*** Materials provided ***
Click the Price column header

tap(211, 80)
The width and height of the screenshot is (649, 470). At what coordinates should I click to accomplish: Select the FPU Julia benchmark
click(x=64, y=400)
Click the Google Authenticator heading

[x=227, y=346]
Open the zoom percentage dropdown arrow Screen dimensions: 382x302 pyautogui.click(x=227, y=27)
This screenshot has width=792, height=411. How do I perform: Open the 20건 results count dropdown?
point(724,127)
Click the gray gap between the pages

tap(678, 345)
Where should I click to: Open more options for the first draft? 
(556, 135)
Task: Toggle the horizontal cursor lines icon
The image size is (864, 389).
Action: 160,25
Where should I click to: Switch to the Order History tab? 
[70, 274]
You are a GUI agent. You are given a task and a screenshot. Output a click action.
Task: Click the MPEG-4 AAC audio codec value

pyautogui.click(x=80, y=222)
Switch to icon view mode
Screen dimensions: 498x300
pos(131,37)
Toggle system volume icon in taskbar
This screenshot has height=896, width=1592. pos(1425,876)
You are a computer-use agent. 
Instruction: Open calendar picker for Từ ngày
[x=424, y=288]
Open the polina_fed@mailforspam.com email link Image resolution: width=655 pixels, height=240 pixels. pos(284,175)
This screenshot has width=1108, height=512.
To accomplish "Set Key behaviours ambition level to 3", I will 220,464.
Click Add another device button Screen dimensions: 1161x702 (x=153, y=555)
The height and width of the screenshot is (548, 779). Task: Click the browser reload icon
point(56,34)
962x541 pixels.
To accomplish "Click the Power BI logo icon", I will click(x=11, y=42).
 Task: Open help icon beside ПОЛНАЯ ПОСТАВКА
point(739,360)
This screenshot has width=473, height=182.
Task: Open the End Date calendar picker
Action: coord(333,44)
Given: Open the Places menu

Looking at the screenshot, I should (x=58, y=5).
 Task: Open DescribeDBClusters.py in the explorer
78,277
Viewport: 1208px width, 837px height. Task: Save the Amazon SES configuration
*** End of Materials provided ***
» **Instructions to follow**: In your answer, include only the lines above starting at the line that holds "You are a computer-use agent." and ending at the line that holds "Click Add another", copied exactly.

» **Answer to the exercise**:
You are a computer-use agent. 
Instruction: Open calendar picker for Từ ngày
[x=424, y=288]
Open the polina_fed@mailforspam.com email link Image resolution: width=655 pixels, height=240 pixels. pos(284,175)
This screenshot has width=1108, height=512.
To accomplish "Set Key behaviours ambition level to 3", I will 220,464.
Click Add another device button Screen dimensions: 1161x702 (x=153, y=555)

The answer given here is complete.